> _What is being asked_
For each line in the data below, write an exact copy.

> _Material shown_
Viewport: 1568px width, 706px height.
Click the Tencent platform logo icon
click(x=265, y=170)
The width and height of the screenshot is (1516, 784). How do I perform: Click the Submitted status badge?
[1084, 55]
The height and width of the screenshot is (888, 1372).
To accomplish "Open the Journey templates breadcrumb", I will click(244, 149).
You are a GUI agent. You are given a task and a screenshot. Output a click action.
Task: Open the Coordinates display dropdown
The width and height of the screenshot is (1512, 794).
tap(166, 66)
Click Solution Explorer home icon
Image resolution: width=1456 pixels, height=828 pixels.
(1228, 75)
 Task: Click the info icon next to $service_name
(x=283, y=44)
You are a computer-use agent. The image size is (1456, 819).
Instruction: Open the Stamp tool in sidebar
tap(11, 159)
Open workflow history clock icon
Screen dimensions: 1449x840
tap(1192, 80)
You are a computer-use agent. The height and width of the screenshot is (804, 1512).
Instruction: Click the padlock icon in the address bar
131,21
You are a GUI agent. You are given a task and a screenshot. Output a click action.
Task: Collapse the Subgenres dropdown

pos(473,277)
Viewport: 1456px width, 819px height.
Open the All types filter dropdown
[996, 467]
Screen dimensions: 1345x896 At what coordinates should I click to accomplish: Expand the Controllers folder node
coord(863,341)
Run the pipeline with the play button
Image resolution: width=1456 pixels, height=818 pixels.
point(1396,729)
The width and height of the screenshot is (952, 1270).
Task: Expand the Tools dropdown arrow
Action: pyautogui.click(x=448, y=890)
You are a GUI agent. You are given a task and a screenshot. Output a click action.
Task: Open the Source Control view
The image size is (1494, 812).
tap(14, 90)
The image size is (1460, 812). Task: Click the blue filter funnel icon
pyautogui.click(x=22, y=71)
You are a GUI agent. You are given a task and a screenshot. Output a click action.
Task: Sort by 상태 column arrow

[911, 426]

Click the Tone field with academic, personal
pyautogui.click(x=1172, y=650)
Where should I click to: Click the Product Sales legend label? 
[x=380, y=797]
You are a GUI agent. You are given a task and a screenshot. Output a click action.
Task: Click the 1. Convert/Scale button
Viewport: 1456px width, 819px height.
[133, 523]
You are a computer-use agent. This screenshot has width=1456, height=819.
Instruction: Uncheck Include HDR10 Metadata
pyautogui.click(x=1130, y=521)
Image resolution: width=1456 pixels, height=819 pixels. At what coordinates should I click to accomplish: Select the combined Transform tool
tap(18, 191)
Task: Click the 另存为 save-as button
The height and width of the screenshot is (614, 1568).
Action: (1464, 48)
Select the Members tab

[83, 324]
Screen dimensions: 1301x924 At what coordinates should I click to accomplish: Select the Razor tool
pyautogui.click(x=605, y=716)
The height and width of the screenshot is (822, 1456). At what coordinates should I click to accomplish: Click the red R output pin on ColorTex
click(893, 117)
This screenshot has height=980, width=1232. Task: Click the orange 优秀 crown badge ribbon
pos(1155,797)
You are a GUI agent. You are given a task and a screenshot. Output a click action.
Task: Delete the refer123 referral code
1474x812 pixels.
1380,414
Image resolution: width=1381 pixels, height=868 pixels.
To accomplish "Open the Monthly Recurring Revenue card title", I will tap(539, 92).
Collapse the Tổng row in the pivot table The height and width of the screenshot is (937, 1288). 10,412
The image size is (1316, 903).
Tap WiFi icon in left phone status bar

> _Worked solution_
Viewport: 1568px width, 706px height.
Click the Tencent platform logo icon
click(x=265, y=170)
The width and height of the screenshot is (1516, 784). How do I perform: Click the Submitted status badge?
[1084, 55]
The height and width of the screenshot is (888, 1372).
To accomplish "Open the Journey templates breadcrumb", I will click(244, 149).
You are a GUI agent. You are given a task and a screenshot. Output a click action.
Task: Open the Coordinates display dropdown
The width and height of the screenshot is (1512, 794).
tap(166, 66)
Click Solution Explorer home icon
Image resolution: width=1456 pixels, height=828 pixels.
(1228, 75)
 Task: Click the info icon next to $service_name
(x=283, y=44)
You are a computer-use agent. The image size is (1456, 819).
Instruction: Open the Stamp tool in sidebar
tap(11, 159)
Open workflow history clock icon
Screen dimensions: 1449x840
tap(1192, 80)
You are a computer-use agent. The height and width of the screenshot is (804, 1512).
Instruction: Click the padlock icon in the address bar
131,21
You are a GUI agent. You are given a task and a screenshot. Output a click action.
Task: Collapse the Subgenres dropdown

pos(473,277)
Viewport: 1456px width, 819px height.
Open the All types filter dropdown
[996, 467]
Screen dimensions: 1345x896 At what coordinates should I click to accomplish: Expand the Controllers folder node
coord(863,341)
Run the pipeline with the play button
Image resolution: width=1456 pixels, height=818 pixels.
point(1396,729)
The width and height of the screenshot is (952, 1270).
Task: Expand the Tools dropdown arrow
Action: pyautogui.click(x=448, y=890)
You are a GUI agent. You are given a task and a screenshot. Output a click action.
Task: Open the Source Control view
The image size is (1494, 812).
tap(14, 90)
The image size is (1460, 812). Task: Click the blue filter funnel icon
pyautogui.click(x=22, y=71)
You are a GUI agent. You are given a task and a screenshot. Output a click action.
Task: Sort by 상태 column arrow

[911, 426]

Click the Tone field with academic, personal
pyautogui.click(x=1172, y=650)
Where should I click to: Click the Product Sales legend label? 
[x=380, y=797]
You are a GUI agent. You are given a task and a screenshot. Output a click action.
Task: Click the 1. Convert/Scale button
Viewport: 1456px width, 819px height.
[133, 523]
You are a computer-use agent. This screenshot has width=1456, height=819.
Instruction: Uncheck Include HDR10 Metadata
pyautogui.click(x=1130, y=521)
Image resolution: width=1456 pixels, height=819 pixels. At what coordinates should I click to accomplish: Select the combined Transform tool
tap(18, 191)
Task: Click the 另存为 save-as button
The height and width of the screenshot is (614, 1568).
Action: (1464, 48)
Select the Members tab

[83, 324]
Screen dimensions: 1301x924 At what coordinates should I click to accomplish: Select the Razor tool
pyautogui.click(x=605, y=716)
The height and width of the screenshot is (822, 1456). At what coordinates should I click to accomplish: Click the red R output pin on ColorTex
click(893, 117)
This screenshot has height=980, width=1232. Task: Click the orange 优秀 crown badge ribbon
pos(1155,797)
You are a GUI agent. You are given a task and a screenshot. Output a click action.
Task: Delete the refer123 referral code
1474x812 pixels.
1380,414
Image resolution: width=1381 pixels, height=868 pixels.
To accomplish "Open the Monthly Recurring Revenue card title", I will tap(539, 92).
Collapse the Tổng row in the pivot table The height and width of the screenshot is (937, 1288). 10,412
The image size is (1316, 903).
Tap WiFi icon in left phone status bar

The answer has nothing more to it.